Дело в том, что Волобуев — по роду основных занятий и по устройству своей исследовательской оптики — историк и политолог: старший научный сотрудник Отдела современной истории стран Центральной и Юго-Восточной Европы Института славяноведения РАН; автор четырёх монографий о новейшей польской истории (Политическая оппозиция в Польше: 1956—1976. — М.: Институт славяноведения РАН, 2000; Польша—1970: Репетиция «Солидарности». — СПб.: Нестор-История, 2012; Польша в советском блоке: от «оттепели» к краху режима. — М.: Русский фонд содействия образованию и науке, 2018), первой русской биографии Папы Римского Иоанна Павла II (Иоанн Павел II: поляк на Святом престоле. — М.: Новое литературное обозрение, 2020) и нескольких десятков статей по истории Польши второй половины XX века; особенный предмет его исследовательского внимания — формирование польской политической оппозиции 1950—1970-х годов. Книгу он написал в точности о том, что ему интересно: куда более об истории времени и места, чем о жизни, личности и (особенно) творческой работе того, кого сам же себе назначил главным героем. Кажется иной раз: честнее было бы просто написать историю Польши (по преимуществу — политическую и идеологическую: смена властей, борьба политических лагерей, популярные идеологемы…) с начала 1920-х до середины 2000-х годов, — которую автор действительно знает пристально и подробно, с исключительно цепким вниманием к деталям, фактам, цифрам (вплоть, скажем, до того, сколько процентов получила на выборах такая-то партия, сколько было арестовано участников такой-то демонстрации…) и которую он, в сущности, и написал, — чем представлять это как биографию своего героя (хотя да, его биография в некотором смысле служит тут организующим принципом). Писатель и мыслитель Станислав Лем оказывается по большей части поводом к тому, чтобы рассказать об обстоятельствах тех восьмидесяти с лишним лет, которые он прожил на земле. Точкой фокусирования взгляда.
Историографическое предприятие автора, конечно, настолько грандиозно по требуемому охвату материала (несколько исторических эпох, одна проблематичнее другой), что такая точка, она же — принцип отбора излагаемого, совершенно необходима. Другой вопрос, что за главного героя всё-таки обидно: при этом тщательном описании обширных окрестностей жизни Лема сам он в большой степени теряется. Многими страницами повествование развивается без какого-либо упоминания Лема вообще, и, кажется, вовсе не нуждаясь в нём.
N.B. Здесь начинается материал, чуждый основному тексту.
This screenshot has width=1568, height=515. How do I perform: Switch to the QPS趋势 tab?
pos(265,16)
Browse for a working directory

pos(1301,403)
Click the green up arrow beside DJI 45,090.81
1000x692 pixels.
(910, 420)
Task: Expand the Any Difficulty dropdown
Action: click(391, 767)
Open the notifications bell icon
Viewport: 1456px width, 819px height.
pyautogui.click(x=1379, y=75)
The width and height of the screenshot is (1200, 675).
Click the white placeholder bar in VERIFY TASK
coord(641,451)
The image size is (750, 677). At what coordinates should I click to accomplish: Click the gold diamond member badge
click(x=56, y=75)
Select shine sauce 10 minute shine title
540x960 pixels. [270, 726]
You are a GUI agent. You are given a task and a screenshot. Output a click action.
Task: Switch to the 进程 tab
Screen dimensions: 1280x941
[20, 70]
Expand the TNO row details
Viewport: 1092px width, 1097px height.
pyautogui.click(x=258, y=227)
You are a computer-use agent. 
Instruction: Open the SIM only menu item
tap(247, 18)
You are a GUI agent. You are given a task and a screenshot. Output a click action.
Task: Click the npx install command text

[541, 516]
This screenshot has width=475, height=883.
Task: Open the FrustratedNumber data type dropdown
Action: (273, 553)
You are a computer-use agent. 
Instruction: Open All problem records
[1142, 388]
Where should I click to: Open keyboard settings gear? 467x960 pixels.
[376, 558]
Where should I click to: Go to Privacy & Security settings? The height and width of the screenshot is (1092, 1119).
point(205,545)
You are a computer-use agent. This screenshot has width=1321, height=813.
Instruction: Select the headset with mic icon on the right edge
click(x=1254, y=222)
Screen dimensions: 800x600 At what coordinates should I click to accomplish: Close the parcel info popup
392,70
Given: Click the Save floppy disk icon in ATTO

Сколько-нибудь подробный разговор о герое книги всерьёз начинается только во второй «Катастрофе» (так называются большие разделы книги, числом три, где первая из «катастроф» — нацистская оккупация родного города Лема — Львова и уничтожение евреев, вторая — начало социализма в послевоенной Польше и связанные с этим несвободы, ослабленные лишь недолгой оттепелью; третья — предсмертные судороги социализма, включая военное положение, и трудности постсоциалистической жизни, которая Лему тоже категорически не нравилась. Как справедливо замечает в своей рецензии на книгу Валерий Шлыков[1], «эти катастрофы никак нельзя назвать равнозначными — ни в истории Польши, ни тем более в жизни Лема». Ну, добавим, сведение польской истории за восемь десятков лет к сплошной катастрофичности тоже видится некоторым огрублением).
Действительно, на время второй «катастрофы» пришлись и начало серьёзной работы Лема в литературе, и начало его публикаций, и первые публичные реакции на его тексты. Проблема, однако, в том, что за обилием подробностей политической и идеологической жизни теряются также, остаются почти совсем непроговоренными и культурная вообще, и литературная и философская в особенности компоненты всей этой истории. (Культурные, художественные события упоминаются лишь в той мере, в какой они оказываются частью и стимулами событий политических, и далеко не всегда в прямой связи с Лемом — скорее, именно как контекст: «“Глас Господа” был готов в январе 1968 года. Ситуация в стране к тому времени обострилась до предела. К антисемитской чистке добавились страсти вокруг спектакля Казимира Деймека “Дзяды” по драматической поэме Мицкевича, который режиссёр поставил на сцене Национального театра Варшавы к 50-летию Октябрьской революции. Спектакль привёл в негодование Клишко[2] своими религиозными и антирусскими (как ему показалось) акцентами и 30 января был убран из репертуара. В тот же день варшавские студенты организовали манифестацию протеста к памятнику Мицкевича, разогнанную милицией».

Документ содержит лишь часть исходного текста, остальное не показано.